#### Problem to work on:
Your answer is to be the exact text of the lines from the one containing "The image size is (446, 267)." through the final line of the entries, restated in full, with pictures omitted.

##### Information supplied #####

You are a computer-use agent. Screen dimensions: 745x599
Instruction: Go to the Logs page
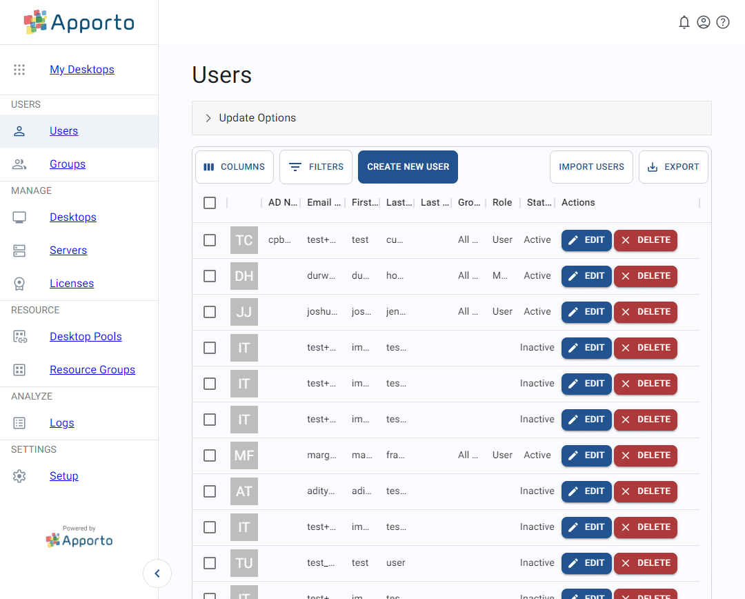click(x=61, y=422)
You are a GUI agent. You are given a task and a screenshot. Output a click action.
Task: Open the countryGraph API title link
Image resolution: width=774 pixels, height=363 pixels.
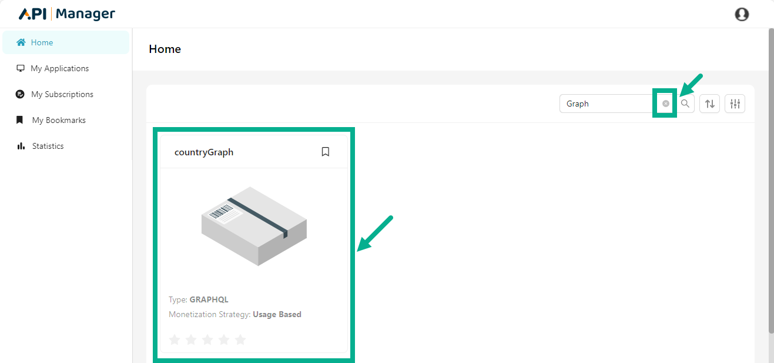pyautogui.click(x=204, y=152)
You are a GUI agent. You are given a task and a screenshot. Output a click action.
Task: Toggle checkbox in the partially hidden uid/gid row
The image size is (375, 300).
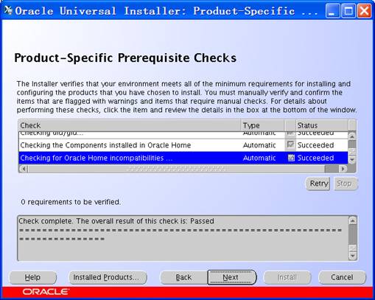pyautogui.click(x=290, y=133)
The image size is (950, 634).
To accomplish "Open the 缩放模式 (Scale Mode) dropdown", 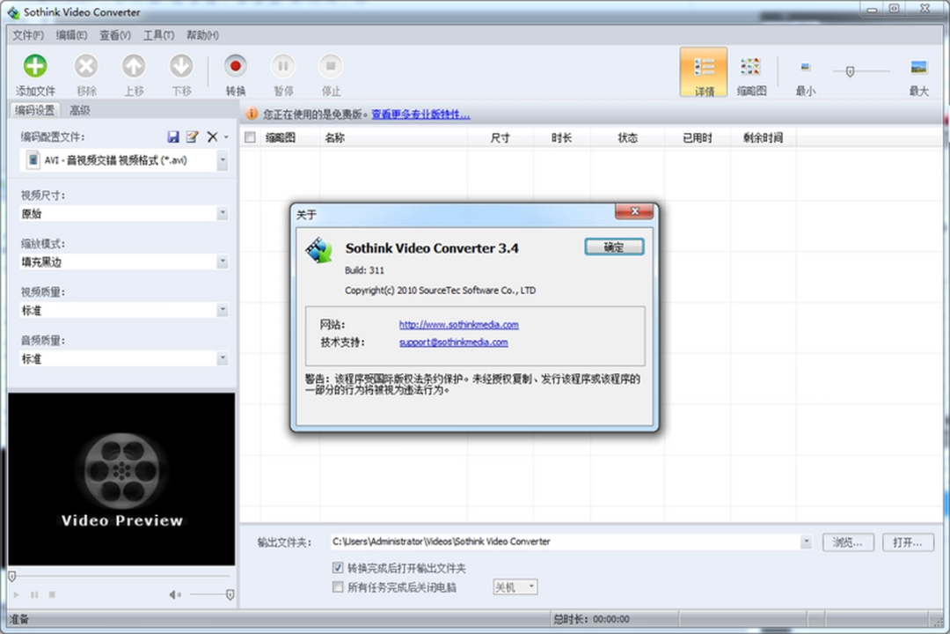I will 223,262.
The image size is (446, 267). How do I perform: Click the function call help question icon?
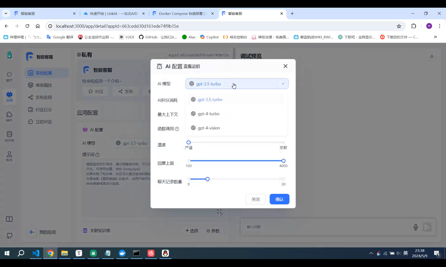coord(177,129)
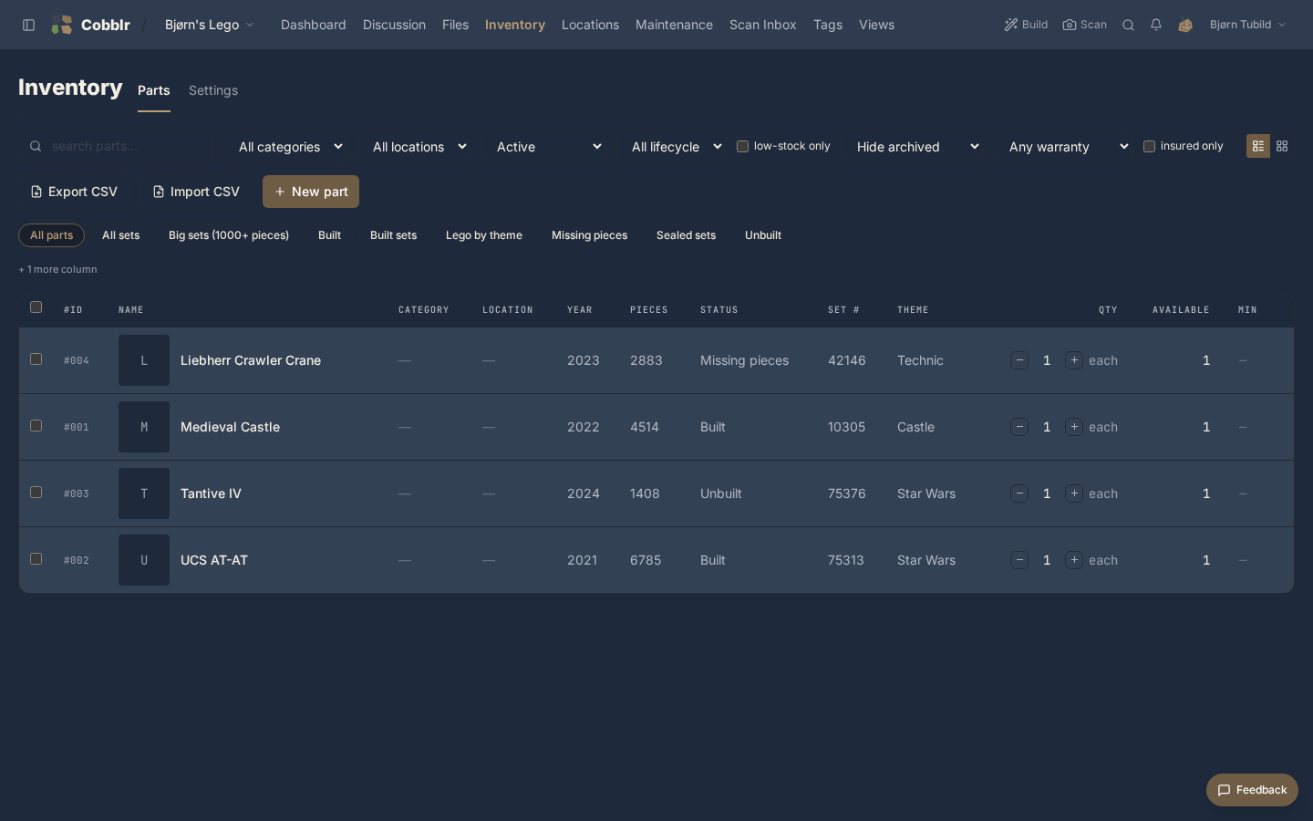Open Bjørn's Lego workspace switcher
Screen dimensions: 1313x821
[x=209, y=25]
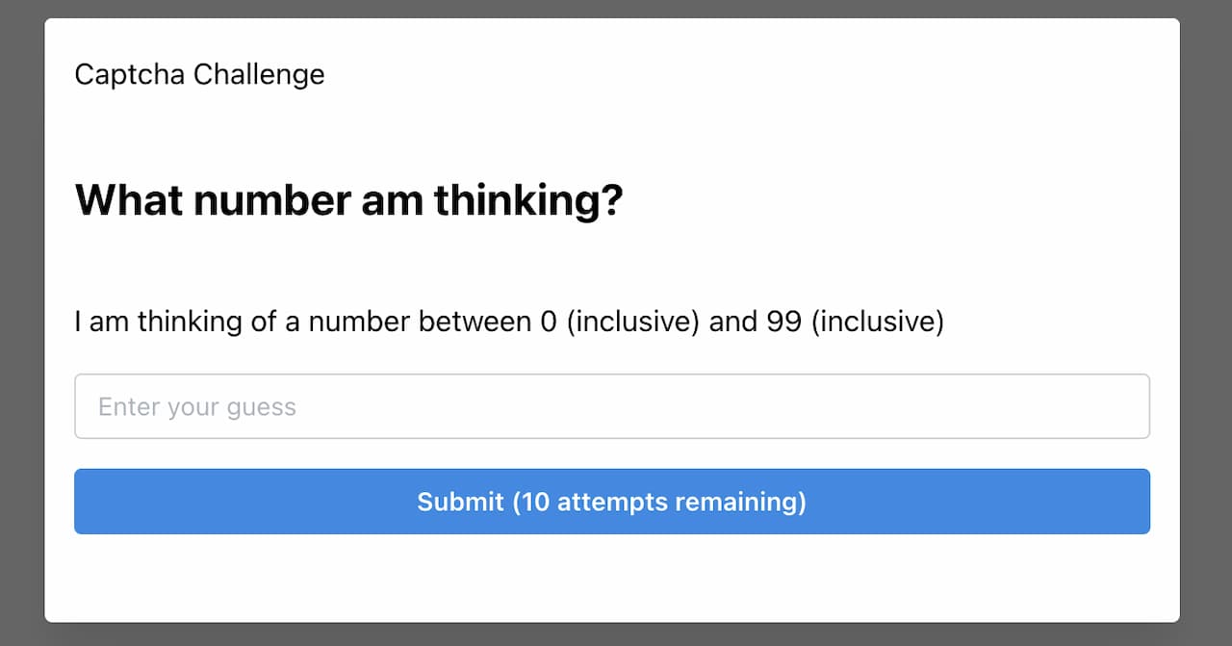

#####

#### Reply to the task:
The image size is (446, 267). How do I perform: Click the function call help question icon?
coord(177,129)
Open Bjørn's Lego workspace switcher
Screen dimensions: 1313x821
[x=209, y=25]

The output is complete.